Dividend distribution has become one of the most pressing issues in recent days in Brazil, considering the changes brought about by Bill 1,087/25, which will tax dividends, following the schedule of the Brazilian tax reform.
 
In order to avoid increasing the tax burden on the Brazilian operations, business owners are seeking to immediately distribute the largest possible amount of dividends in limited liability companies, but this distribution requires the adoption of certain corporate governance measures.
 
We highlight here essential points that deserve attention, so as not to invalidate the action taken:
 
1. Provision in the Articles of Association: In Brazil, the general method for distributing dividends in a limited liability company must be included in the articles of association, especially in cases where there is a possibility of disproportionate profit distribution, in order to meet the legal requirements for validity in Brazil. Therefore, if your articles of association do not contain clear provisions on distribution, it is necessary to amend them before distributing dividends to the partners.
 
2. Profit Retention Policy: The decision between retaining profits and paying dividends is crucial for a Brazilian company, influencing its growth and market value. Profit retention is advantageous for reinvestment and financial security, ideal for expanding companies or those facing uncertainty. Choosing between these strategies depends on the company’s long-term objectives and the expectations of the partners and/or investors, especially at this time when retaining profits may reflect a higher tax burden for the partners.
 
3. Shareholders’ Agreement: In addition to the articles of association, the shareholders’ agreement may also regulate the distribution of profits, including establishing conditions, obligations, and targets so that profits can be distributed according to each shareholder’s contribution to the company, and not just reflecting their percentage of ownership. Issues such as minimum cash reserves and profit retention policies, mentioned above, should also be included in the shareholders’ agreement. In  Brazil the Shareholders’ Agreement in a valid toll well received by the courts.
 
4. Holding Regular Partner Meetings: Essential document in Brazil for the governance of the profit distribution process, as it is not only the appropriate instrument to organize the distribution among shareholders through the evaluation of the requirements established in the shareholders’ agreement, but it is also the most suitable tool to settle the shares with the company regarding the distributed amounts, preventing the possibility of future disputes. Therefore, the profits to be distributed in 2025 should be the subject of a shareholders’ meeting.

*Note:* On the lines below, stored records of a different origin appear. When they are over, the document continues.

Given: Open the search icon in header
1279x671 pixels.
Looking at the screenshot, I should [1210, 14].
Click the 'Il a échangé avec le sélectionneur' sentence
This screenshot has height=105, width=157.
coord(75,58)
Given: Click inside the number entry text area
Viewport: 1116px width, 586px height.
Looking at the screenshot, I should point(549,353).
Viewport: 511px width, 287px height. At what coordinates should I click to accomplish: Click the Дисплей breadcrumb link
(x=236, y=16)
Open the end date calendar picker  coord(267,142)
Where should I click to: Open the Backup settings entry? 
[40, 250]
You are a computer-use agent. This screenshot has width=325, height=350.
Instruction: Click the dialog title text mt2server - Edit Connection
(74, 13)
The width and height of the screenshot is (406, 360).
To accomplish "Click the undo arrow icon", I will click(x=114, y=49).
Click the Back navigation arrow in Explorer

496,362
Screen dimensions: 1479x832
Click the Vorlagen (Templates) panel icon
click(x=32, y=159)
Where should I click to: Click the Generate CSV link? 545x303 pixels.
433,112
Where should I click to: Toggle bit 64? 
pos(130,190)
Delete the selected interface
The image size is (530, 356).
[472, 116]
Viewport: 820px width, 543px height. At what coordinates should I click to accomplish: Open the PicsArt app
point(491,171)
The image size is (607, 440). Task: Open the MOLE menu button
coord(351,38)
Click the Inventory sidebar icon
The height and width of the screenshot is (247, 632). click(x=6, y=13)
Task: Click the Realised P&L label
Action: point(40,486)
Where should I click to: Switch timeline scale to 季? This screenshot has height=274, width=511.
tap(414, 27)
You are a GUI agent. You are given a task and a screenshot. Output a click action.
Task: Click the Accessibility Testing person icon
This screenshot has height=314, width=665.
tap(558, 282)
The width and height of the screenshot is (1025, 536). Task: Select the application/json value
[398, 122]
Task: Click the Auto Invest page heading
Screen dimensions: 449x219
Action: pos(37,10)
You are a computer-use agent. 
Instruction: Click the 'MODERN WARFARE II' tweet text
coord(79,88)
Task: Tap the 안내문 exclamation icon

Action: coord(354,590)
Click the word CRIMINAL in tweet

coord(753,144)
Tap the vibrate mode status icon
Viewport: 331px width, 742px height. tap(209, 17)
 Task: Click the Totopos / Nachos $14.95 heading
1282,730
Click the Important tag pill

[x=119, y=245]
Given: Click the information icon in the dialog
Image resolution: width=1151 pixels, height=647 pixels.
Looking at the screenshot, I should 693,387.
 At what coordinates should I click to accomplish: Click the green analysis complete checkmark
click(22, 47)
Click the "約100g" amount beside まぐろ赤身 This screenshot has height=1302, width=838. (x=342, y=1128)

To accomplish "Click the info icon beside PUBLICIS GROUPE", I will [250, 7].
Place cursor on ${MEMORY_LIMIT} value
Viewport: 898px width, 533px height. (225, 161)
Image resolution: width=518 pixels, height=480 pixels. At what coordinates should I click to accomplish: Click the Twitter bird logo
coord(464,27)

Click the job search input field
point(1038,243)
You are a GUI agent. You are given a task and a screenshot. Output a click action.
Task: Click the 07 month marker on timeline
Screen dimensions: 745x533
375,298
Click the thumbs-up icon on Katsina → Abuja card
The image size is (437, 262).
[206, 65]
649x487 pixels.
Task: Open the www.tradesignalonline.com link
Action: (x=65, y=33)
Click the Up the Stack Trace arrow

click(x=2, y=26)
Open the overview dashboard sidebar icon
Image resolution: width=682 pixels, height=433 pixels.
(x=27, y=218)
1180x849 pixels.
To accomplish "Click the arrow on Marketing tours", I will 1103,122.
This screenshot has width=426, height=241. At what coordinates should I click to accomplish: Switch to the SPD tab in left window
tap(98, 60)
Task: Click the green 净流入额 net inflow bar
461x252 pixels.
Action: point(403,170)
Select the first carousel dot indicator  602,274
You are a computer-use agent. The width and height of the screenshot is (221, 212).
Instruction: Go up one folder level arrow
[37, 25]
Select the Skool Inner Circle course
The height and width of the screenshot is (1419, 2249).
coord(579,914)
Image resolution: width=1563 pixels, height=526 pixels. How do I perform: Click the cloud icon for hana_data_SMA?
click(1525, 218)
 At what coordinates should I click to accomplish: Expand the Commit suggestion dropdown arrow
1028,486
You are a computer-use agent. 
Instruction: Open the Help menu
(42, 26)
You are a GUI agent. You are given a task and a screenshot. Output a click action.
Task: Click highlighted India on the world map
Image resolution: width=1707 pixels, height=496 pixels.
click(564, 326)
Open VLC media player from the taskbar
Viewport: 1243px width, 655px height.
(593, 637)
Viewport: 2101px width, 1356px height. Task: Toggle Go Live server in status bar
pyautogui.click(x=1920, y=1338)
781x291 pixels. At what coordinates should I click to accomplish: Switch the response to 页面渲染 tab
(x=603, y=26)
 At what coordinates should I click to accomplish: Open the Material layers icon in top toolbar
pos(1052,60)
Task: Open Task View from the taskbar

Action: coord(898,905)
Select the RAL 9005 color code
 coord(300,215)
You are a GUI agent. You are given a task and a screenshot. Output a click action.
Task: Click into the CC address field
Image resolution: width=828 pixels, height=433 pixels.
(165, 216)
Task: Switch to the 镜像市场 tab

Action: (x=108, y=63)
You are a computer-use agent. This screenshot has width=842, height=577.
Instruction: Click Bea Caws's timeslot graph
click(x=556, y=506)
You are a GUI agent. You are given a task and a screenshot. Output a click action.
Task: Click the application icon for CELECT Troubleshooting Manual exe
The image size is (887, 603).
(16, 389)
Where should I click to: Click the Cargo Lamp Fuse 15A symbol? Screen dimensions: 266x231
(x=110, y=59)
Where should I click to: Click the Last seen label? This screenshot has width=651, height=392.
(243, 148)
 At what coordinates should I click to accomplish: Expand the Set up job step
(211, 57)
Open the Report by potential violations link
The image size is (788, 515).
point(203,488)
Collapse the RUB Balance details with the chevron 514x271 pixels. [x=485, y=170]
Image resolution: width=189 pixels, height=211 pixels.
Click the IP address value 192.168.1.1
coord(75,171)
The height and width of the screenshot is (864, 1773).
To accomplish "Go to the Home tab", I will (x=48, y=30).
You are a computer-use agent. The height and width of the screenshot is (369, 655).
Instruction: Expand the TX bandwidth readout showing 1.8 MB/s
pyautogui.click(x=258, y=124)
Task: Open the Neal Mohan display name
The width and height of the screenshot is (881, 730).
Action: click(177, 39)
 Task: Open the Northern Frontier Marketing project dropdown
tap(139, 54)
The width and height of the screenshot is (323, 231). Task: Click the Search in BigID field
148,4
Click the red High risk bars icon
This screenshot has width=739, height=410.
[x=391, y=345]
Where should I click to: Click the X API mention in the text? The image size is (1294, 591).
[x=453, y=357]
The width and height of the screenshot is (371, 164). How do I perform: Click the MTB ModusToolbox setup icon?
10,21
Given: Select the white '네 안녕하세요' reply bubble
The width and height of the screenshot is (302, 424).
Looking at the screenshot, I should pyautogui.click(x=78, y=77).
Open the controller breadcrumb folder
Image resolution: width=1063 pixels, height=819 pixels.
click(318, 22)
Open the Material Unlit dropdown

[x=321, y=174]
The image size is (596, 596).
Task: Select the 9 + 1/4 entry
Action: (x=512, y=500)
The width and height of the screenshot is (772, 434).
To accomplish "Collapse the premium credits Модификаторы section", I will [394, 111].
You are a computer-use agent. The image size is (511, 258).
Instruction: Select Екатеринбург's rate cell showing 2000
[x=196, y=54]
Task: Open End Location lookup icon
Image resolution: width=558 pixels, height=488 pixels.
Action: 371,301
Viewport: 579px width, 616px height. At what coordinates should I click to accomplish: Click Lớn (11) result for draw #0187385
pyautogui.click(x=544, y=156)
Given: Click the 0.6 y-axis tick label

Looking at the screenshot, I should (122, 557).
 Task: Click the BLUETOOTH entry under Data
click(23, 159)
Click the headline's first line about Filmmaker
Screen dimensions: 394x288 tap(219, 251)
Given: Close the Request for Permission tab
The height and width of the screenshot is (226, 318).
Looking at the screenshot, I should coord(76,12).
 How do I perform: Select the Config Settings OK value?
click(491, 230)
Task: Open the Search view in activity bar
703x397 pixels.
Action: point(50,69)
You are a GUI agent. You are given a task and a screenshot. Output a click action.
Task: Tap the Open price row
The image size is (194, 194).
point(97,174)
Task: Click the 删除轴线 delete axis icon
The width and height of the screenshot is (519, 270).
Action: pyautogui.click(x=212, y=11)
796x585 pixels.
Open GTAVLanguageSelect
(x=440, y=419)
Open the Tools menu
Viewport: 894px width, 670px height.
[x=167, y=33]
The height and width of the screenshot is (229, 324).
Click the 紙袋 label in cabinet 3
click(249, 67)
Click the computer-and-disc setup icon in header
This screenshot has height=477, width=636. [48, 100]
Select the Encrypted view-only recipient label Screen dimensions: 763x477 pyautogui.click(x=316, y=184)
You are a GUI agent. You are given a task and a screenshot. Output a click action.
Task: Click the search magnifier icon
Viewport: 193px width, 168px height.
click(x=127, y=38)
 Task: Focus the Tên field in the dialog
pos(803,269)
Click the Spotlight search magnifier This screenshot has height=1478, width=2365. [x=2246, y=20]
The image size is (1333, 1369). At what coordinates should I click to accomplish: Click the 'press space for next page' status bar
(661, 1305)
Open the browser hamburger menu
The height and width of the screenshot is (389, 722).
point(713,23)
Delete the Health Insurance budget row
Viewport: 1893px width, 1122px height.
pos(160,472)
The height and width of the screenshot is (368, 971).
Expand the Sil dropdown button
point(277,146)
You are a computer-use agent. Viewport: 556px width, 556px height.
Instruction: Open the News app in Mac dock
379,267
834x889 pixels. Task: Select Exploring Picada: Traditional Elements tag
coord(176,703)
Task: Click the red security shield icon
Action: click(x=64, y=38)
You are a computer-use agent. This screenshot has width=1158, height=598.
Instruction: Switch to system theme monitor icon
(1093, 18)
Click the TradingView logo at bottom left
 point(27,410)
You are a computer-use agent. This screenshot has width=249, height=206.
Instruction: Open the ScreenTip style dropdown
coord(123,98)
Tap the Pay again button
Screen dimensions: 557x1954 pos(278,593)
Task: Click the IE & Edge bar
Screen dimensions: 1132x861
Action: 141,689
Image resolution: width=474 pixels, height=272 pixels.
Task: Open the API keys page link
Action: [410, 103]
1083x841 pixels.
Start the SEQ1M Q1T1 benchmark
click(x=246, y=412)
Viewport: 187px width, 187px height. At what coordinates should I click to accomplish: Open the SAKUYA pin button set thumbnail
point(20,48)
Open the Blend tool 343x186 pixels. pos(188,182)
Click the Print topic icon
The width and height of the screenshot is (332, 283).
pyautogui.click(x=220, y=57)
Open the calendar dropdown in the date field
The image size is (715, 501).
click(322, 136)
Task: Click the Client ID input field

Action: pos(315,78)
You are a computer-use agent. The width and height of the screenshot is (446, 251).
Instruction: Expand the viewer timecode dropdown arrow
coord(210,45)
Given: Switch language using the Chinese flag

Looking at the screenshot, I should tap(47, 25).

Dividend distribution must be aligned with corporate governance practices to ensure it is safe and effective in Brazil. In addition to guaranteeing legal compliance, this approach strengthens trust among shareholders, minimizing the risk of internal disputes.
 
It’s important to remember that distributing dividends cannot compromise the capital needed for future operations or obligations. Companies that deplete their cash reserves to reward shareholders today may face crises tomorrow—and this leads to liability.